Renggani terus mandi dan menyentuh memeknya sendiri. Kali ini ia terus menyentuh kelentitnya, mengusap, memijit, memelintir, sampai akhirnya dunia seperti terbalik oleh karena orgasme hebat yang pertama kali dirasakannya. Tidak cukup sekali. Malam itu, Renggani mengulanginya lagi di ranjang. Memeknya menjadi merah sekali. Panas. Sangat nikmat tidur telanjang bulat.
Keesokannya adalah upacara tumpah darah. Ki Gondolangit memimpin upacara itu dari pagi, ia seperti bernyanyi dan berdoa serta membaca mantra. Di siang hari, barulah Renggani diantar keluar, telanjang bulat, dari rumahnya ke panggung kayu di tengah alun-alun desa. Di sana Ki Gondolangit sudah berjalan keliling tujuh kali, mengelilingi sebuah ranjang kayu yang dialas kain. Renggani disuruh berbaring telentang. Matanya ditutup kain, sehingga tidak silau oleh matahari. Renggani kembali mengangkangkan kakinya. Liangnya yang perawan itu merekah.
Dua orang laki-laki naik dan memegangi kedua kaki gadis itu. Dua orang laki-laki lain kemudian naik, yang satu terus memegangi kedua tangan Renggani. Yang seorang membawa sebaskom minyak kelapa, yang terus diguyurkan ke selangkangan Renggani. Terasa hangat. Renggani kembali naik nafsunya. Dan, tiba-tiba ia seperti tersengat, ketika merasakan ada sesuatu yang hangat dan empuk di bibir kemaluannya.

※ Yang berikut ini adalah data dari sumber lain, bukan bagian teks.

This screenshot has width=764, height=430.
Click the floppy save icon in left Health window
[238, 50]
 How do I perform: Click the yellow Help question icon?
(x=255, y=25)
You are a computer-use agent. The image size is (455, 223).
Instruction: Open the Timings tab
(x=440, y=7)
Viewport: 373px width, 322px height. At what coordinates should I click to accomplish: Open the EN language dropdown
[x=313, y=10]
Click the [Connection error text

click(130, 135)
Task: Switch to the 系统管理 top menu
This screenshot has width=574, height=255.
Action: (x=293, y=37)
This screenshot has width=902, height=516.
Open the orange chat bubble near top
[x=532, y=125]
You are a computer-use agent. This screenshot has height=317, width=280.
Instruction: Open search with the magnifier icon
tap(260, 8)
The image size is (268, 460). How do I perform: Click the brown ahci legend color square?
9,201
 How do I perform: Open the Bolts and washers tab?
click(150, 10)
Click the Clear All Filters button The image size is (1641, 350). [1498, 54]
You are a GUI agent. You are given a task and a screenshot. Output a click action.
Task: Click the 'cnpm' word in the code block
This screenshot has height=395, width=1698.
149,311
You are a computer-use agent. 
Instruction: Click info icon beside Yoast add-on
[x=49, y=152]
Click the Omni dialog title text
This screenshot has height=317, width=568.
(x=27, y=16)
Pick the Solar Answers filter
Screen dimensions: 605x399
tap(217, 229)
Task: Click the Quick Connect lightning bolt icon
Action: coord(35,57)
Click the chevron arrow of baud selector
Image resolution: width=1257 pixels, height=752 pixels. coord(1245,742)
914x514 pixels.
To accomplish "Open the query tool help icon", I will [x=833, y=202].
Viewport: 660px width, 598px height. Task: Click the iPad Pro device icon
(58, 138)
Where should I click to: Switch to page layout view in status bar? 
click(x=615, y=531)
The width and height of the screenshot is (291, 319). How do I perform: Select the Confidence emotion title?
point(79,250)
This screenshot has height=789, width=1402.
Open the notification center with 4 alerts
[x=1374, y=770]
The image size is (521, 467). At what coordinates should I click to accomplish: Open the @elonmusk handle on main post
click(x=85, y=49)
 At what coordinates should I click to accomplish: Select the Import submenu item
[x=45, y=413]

Renggani mengintip ke selangkanganya. Ia melihat para tetua berjongkok dan terus menjilat memeknya. Satu kali, setelah itu mereka turun lagi, digantikan tetua lain. Ketika lima tetua sudah selesai, para pria dewasa bergantian naik dan menjilat memeknya satu kali. Setiap jilatan membuat Renggani semakin dekat dengan orgasmenya. Setelah para lelaki tua naik, kecuali ayahnya sendiri, kini giliran para pemuda. Mereka lebih nakal, karena bukan saja menjilat mereka juga menyedot kelentitnya.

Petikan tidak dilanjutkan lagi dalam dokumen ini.